- [EXTRACTED TEXT]:
"""

Conspiracies: Welcome to cockamamie


Wake up, America. Stop buying into the lies and propaganda fed to you by the politicians, and start demanding the truth. The answers are all around you; you just need to open your eyes and look. Jet fuel can’t melt steel beams. (Duh?)

This sort of talk should be familiar to anyone who’s spent any amount of time on the Internet. Whether buried deep in the comments section of a YouTube video or plastered all over your Facebook news feed, 9/11 conspiracy theorists (known as “truthers”) are so prevalent online that they’ve inspired their own memes.

To most of us, the idea of 9/11 as an inside job may seem ludicrous. Does anyone really believe that our federal government — which, in recent years, has shown itself to be too ineffective and politically divided to pass a simple budget — is capable of masterminding and flawlessly executing the most sinister act of terrorism the world has ever seen?

My goal here is not to argue about the particulars of jet fuel and steel beams. What I’m more concerned about is the prevalence of these types of conspiracy theories and their impact on our society. Whether it’s the Illuminati, that fluoride in our drinking water, or Obama’s birthplace, people are always rejecting the “official” story, in favor of ulterior motives/theories/explanations.

What’s the danger of this sort of mentality? Why should it affect anyone else if a few of us would feel more comfortable sporting tinfoil hats?

For one, it’s not just “a few of us.” While it’s easy to dismiss conspiracy theorists as paranoid loners – living alone in their parents’ basement, a 2014 study by researchers at the University of Chicago found that nearly 50 percent of Americans, from a variety of backgrounds, believe in at least one conspiracy theory.

One can see this mentality leaching into mainstream politics, as well. Politicians often appeal to the fears and suspicions of their constituents, no matter how baseless they may be. When a military training exercise known as Jade Helm took place in rural Texas, some citizens feared what they deemed to be the start of a massive federal takeover. Rather than quell or ignore these rumors, Texas governor Gregg Abbott paid lip service to the theorists, even going so far as to request that the Texas State Guard “monitor” the exercise.

One of the greatest blessings of living in America is the freedom to believe whatever you want. However, when conspiratorial fiction is substituted for political or scientific realities, problems occur. When Republican presidential candidates, including two doctors, debate the supposed link between vaccinations and autism, despite overwhelming medical evidence to the contrary, it’s easy to laugh it off. But as the recent measles outbreak in California shows, 15 years after the disease was thought to be eradicated, the consequences of these types of misconceptions are not immaterial.

"""

- [DATA LISTING]:
"""

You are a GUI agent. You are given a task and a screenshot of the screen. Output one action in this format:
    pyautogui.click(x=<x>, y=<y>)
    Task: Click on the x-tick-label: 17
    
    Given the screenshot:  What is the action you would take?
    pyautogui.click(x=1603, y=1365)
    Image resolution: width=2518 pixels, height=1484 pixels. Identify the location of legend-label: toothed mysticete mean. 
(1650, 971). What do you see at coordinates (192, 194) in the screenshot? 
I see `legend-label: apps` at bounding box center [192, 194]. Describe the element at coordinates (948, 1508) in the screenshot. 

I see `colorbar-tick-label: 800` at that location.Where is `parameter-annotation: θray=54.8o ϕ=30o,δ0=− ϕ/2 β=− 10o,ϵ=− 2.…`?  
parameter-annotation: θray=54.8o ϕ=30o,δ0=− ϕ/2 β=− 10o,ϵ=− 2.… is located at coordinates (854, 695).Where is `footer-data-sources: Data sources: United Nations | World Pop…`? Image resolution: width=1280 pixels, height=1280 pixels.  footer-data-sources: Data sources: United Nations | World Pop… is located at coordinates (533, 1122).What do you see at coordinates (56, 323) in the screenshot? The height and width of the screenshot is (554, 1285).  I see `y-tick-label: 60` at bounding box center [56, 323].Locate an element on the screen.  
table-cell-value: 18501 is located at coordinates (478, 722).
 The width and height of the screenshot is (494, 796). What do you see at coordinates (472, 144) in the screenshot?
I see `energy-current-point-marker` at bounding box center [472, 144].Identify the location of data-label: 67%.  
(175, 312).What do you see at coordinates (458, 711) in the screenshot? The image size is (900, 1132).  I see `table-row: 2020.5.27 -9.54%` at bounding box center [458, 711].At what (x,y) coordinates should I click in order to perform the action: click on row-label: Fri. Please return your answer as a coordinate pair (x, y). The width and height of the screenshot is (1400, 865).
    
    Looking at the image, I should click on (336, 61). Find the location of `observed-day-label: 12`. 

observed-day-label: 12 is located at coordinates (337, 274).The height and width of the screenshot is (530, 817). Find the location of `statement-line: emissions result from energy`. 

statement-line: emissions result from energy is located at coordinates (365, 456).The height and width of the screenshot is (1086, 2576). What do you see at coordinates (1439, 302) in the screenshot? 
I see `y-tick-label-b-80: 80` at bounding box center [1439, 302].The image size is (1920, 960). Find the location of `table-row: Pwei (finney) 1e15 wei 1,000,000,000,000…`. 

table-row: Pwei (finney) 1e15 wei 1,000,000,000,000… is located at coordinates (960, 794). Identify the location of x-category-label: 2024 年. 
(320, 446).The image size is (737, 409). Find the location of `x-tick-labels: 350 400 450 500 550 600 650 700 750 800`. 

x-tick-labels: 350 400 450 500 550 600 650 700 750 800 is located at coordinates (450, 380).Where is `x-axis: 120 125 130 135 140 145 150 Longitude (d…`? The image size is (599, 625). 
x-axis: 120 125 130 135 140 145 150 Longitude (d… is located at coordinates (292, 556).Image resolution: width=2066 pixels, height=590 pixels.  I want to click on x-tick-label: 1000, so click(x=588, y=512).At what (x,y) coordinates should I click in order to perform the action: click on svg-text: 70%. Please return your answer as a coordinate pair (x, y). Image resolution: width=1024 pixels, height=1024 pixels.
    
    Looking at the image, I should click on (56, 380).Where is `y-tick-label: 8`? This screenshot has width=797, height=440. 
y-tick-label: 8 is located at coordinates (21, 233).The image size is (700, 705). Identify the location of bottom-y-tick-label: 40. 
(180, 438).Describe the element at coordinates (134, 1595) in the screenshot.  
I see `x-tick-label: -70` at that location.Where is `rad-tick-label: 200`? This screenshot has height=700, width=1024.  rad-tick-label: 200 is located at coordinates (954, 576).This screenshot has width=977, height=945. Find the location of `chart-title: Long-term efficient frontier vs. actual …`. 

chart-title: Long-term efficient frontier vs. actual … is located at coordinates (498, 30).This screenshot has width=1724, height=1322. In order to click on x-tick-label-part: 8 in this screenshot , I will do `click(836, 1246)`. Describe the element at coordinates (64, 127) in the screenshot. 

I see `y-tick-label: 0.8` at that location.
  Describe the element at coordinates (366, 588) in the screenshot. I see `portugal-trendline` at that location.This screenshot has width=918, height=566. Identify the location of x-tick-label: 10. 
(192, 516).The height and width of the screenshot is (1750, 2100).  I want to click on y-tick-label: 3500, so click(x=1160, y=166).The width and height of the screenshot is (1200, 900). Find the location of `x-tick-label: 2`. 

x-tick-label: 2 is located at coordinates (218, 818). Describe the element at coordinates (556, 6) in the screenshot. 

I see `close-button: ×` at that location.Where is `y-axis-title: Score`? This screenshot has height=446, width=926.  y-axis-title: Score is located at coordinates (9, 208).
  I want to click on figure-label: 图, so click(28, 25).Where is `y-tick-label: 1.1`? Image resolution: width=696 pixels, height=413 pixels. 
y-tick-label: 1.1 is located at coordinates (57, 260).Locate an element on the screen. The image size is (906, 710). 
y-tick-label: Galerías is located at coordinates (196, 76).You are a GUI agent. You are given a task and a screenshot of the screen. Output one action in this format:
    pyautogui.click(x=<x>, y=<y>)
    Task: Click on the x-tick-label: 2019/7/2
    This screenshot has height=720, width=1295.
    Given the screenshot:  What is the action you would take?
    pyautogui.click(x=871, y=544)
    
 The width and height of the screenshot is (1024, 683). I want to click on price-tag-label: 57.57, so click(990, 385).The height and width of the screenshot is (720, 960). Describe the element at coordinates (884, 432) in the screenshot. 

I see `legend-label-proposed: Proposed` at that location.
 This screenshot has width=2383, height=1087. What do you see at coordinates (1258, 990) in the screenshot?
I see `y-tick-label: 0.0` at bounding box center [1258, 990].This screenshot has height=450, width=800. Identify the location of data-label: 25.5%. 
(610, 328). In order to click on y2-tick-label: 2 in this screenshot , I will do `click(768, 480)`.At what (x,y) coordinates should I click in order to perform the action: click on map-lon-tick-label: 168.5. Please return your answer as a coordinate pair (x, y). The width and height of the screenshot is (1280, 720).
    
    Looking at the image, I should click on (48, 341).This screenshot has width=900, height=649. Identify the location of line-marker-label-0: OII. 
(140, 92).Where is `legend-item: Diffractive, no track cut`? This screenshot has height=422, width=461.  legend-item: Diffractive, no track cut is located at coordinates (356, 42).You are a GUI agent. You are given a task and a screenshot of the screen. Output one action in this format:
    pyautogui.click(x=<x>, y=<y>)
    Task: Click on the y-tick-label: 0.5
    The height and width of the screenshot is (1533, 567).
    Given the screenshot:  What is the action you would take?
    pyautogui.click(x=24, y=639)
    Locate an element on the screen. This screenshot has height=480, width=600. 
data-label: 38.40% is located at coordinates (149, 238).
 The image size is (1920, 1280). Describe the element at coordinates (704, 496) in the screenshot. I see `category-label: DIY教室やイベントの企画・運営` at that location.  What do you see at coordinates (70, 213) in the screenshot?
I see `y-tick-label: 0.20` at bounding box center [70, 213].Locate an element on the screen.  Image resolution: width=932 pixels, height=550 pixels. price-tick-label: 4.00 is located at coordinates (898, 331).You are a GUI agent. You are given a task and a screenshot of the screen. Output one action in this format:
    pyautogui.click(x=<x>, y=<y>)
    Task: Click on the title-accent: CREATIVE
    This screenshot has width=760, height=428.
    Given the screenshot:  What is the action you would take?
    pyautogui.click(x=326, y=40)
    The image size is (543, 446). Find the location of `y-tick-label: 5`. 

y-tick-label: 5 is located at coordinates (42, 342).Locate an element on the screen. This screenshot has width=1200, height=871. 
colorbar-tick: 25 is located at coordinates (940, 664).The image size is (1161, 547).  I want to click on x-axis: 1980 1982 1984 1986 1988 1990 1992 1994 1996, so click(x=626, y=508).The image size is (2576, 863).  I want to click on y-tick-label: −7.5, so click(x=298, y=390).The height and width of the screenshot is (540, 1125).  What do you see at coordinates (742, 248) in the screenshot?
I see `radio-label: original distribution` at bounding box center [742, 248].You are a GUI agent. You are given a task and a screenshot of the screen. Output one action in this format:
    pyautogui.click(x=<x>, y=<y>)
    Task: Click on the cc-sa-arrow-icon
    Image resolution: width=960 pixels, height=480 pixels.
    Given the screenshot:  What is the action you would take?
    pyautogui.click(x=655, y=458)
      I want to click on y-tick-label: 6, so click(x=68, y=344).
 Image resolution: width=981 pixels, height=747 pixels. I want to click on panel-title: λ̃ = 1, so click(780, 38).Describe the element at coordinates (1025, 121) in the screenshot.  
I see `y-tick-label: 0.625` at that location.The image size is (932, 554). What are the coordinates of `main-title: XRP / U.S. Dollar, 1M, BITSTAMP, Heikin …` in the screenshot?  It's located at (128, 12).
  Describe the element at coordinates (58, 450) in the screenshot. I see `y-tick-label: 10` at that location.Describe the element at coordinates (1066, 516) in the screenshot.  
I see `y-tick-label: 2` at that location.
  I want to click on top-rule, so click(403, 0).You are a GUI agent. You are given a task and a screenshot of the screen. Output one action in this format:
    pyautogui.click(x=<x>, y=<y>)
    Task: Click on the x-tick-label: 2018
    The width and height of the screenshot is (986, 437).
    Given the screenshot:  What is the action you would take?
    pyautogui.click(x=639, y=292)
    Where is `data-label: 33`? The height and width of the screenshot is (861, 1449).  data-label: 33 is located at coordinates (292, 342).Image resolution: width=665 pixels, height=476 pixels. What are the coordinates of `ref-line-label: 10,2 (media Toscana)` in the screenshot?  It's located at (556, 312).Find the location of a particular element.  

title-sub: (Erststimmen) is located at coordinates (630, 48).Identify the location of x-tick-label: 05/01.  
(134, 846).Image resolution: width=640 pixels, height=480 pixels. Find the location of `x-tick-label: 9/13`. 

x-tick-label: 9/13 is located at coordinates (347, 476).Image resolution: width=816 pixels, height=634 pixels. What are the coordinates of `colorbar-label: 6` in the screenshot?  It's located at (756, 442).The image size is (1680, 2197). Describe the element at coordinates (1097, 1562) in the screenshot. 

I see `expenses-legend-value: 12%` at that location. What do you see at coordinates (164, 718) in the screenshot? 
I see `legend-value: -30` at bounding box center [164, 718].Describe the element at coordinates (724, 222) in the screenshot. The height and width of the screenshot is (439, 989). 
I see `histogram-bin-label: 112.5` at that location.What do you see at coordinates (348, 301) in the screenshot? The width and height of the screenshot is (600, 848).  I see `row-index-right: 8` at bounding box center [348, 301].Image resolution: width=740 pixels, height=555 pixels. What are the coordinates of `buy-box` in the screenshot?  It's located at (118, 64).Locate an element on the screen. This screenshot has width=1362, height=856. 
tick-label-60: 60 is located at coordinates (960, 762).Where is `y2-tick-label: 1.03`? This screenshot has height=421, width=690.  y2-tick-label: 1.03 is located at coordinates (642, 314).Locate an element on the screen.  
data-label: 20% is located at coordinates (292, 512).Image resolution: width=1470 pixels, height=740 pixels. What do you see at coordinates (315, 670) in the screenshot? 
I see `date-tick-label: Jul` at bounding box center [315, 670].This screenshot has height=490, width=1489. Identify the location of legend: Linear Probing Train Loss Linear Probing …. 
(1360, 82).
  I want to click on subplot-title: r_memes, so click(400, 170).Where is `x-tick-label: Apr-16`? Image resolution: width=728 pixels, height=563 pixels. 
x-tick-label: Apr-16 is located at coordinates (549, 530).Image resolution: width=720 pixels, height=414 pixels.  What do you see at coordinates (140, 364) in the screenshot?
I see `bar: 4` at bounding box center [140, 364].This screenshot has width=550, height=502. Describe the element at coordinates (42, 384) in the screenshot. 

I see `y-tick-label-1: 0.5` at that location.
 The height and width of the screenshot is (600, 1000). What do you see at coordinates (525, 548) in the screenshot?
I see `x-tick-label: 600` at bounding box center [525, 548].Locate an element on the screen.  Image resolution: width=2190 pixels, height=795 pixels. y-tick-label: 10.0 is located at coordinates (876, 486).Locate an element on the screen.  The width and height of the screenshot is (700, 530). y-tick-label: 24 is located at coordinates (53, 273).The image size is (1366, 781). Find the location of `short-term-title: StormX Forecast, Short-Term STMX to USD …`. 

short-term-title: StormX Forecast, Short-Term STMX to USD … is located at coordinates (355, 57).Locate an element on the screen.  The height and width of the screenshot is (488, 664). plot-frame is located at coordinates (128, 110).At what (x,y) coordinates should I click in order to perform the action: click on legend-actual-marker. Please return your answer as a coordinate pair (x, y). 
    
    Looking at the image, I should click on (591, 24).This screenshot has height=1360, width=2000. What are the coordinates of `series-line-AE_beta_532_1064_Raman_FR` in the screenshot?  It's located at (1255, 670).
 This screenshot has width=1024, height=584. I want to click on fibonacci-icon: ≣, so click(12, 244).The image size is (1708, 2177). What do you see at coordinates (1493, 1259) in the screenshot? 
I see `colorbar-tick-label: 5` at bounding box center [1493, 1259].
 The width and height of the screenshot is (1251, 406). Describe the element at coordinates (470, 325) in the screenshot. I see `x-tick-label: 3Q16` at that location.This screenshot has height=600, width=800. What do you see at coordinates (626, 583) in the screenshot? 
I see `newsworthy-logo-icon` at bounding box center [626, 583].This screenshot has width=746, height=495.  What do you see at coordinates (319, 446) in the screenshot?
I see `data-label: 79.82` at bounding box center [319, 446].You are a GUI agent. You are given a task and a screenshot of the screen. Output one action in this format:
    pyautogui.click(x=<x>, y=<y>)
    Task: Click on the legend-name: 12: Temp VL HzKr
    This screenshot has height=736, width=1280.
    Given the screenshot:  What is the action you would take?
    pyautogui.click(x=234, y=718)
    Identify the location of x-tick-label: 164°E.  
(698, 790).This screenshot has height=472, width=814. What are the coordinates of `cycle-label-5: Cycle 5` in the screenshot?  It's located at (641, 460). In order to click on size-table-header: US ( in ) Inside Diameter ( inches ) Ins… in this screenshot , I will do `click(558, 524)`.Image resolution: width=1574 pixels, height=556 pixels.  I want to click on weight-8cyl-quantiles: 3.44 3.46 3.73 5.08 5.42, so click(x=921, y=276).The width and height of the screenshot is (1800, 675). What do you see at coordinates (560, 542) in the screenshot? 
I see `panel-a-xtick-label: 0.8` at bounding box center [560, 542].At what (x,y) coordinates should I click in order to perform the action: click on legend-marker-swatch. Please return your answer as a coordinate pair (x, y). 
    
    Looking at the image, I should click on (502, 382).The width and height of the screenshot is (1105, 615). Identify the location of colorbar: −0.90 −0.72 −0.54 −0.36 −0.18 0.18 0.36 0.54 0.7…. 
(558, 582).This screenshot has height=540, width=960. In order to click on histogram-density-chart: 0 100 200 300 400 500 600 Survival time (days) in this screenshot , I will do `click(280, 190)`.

"""

- [THE PROBLEM]: In the essay on conspiracy theories, what share of Americans did the 2014 University of Chicago study find believe in at least one conspiracy theory? The material is separate from the essay on conspiracy theories.

- [WRITTEN ANSWER]: Nearly 50 percent.